When he had exhausted himself, Selena looked to Daggeuro and asked, "So, what did you have to do today?"
"A great deal more than I expected," the kennin warrior said. He tucked a forkful of salad into his mouth, chewed and swallowed roughly, making a face, tongue lolling out. "Rabbit food," he grumbled. "Anyway, it began with reviewing and signing off on a report that one of the Awakened was killed yesterday morning, poisoned by an assassin while under the watch of one of our own Royal Guardsmen, Sir Erwick. I then had to process his dismissal from the Guard and write him a recommendation letter to the Unified Scholars' Society, per his final request."
"Geez, that's rough," Kathy said. "Was he not doing his job right?"
"Whenever someone under asylum protection of the Royal Guard purchases food not prepared in front of their very eyes, the Guardsman assigned to them is supposed to sample it in the event it might be tainted. All such Guardsmen keep several antidotes of various types on their person for just such an incident. Additionally, Sir Erwick had been on notice already for fouling up an investigation under the jurisdiction of the Watch."

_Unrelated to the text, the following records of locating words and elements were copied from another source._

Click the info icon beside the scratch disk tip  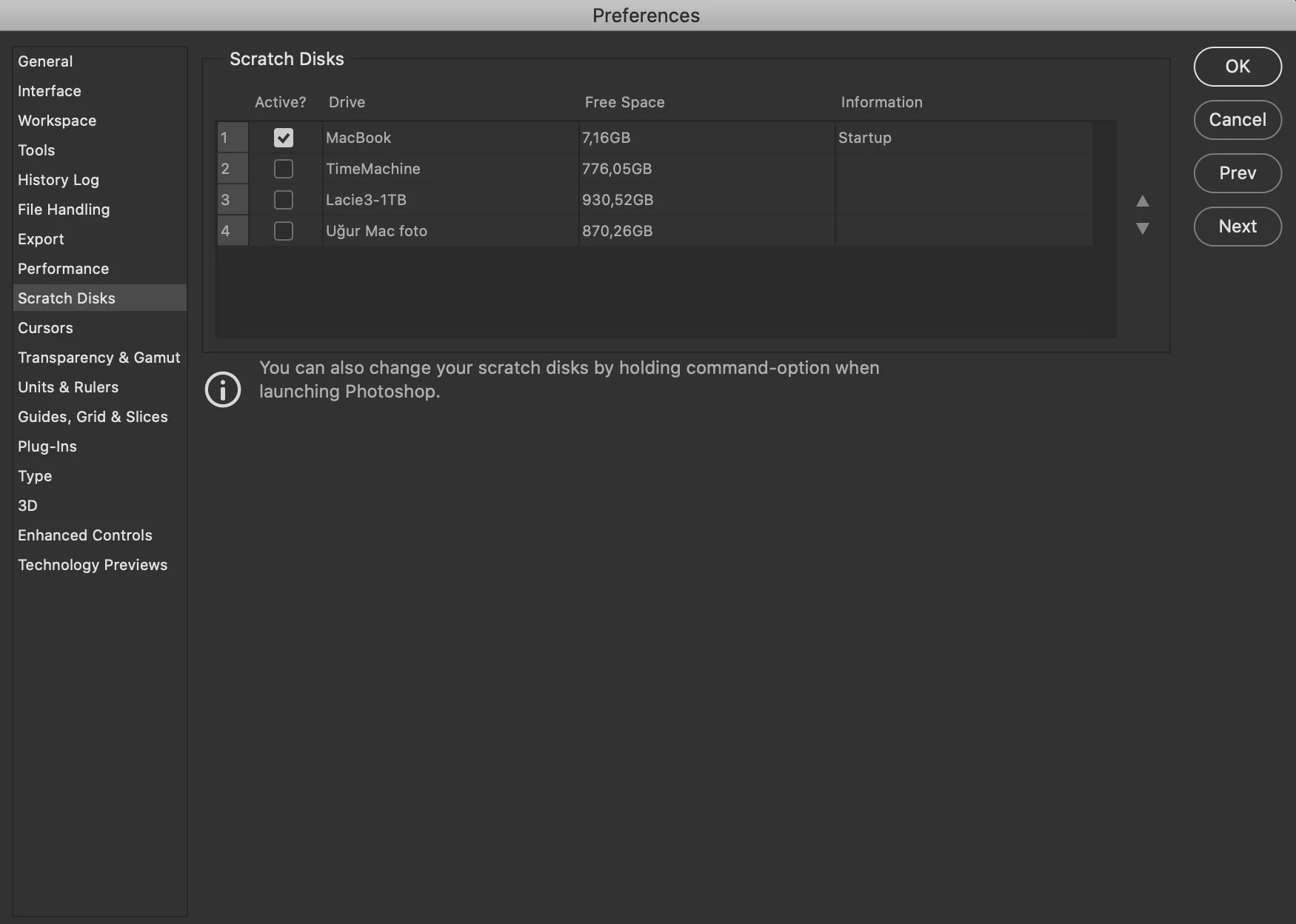(x=223, y=389)
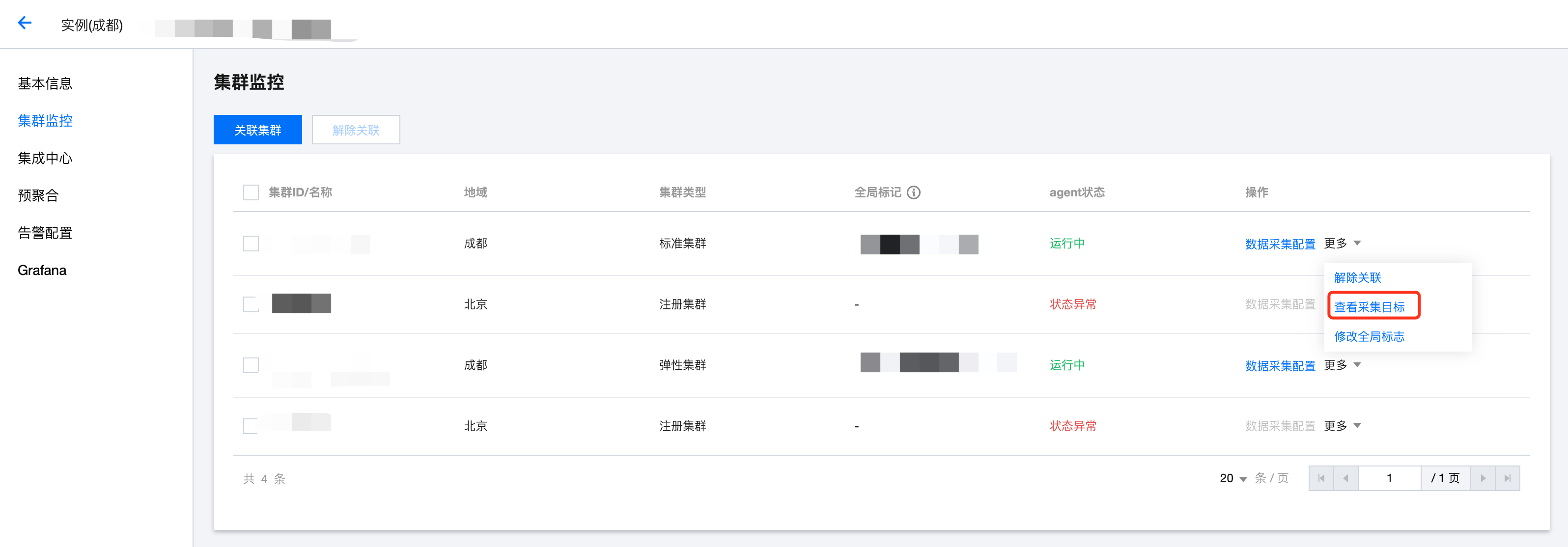Expand 更多 dropdown in 弹性集群 row
Viewport: 1568px width, 547px height.
[1342, 365]
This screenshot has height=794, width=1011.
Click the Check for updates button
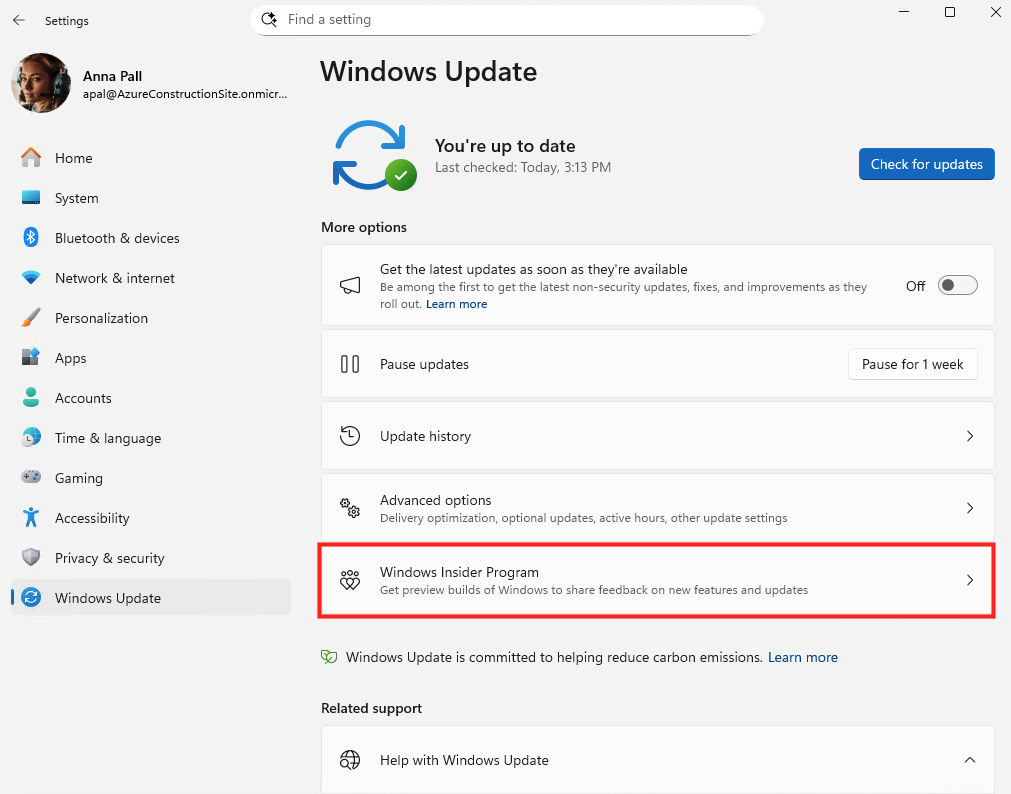coord(926,164)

"Oof, double whammy," said Byron.
"Indeed. Had he not been on notice, he would have been placed on it. The poison was virulent, would've killed him regardless of his antidotes. After escorting him to the barracks to clear out his locker, I had to go fetch Councilman Stahg, because the gotrin who assassinated the Awakened was the very same one caught in his office."
"Wait," said Kathy, lowering her fork, "do you mean that guy we talked to in the Red Room?"
"The very same. I feared he might go after Stahg next, since he was present at the first attempt on the human's life. We rushed him off to Ryalt. He went willingly enough, what with his campaign and all." Daggeuro took a chunk of steak down, savouring the morsel. "Mmm, your skills in the kitchen never cease to leave me happily mystified, dearheart," he commented to Selena. The elven woman blushed and demured. Daggeuro continued, "After taking care of Stahg, I went through my Watch reports and came home."
"Well, Kathy and I agreed on arrangements," said Selena. Kathy wolfed down a piece of her own meat, getting up and heading to the counter, bringing back a thick booklet with painted pictures of floral arrangements.
"We thought these would go best with your color scheme," Kathy said, pointing to the page she opened to. It showed a set of gold and black flowers, delicately assembled in a tall, narrow white vase. "What do you think?"
Daggeuro peered at the page and nodded. "How do they smell," he asked. Kathy rubbed the picture with her thumb and pressed the booklet toward him. Daggeuro sniffed, sneezed, and shook his head rapidly, snuffling. "Powerful," he wheezed.
"Oh, darling, I'm sorry," said Selena worrisomely. "I didn't think about your nose!"
"It's fine, it's fine, just, is there any way to dampen the aroma?"
"We'll think of something," Selena said, holding Daggeuro's hand atop the table. "Don't worry." The remainder of their meal and chatter was light-hearted and peaceful, leaving Kathy and Byron both waiting for the next crisis.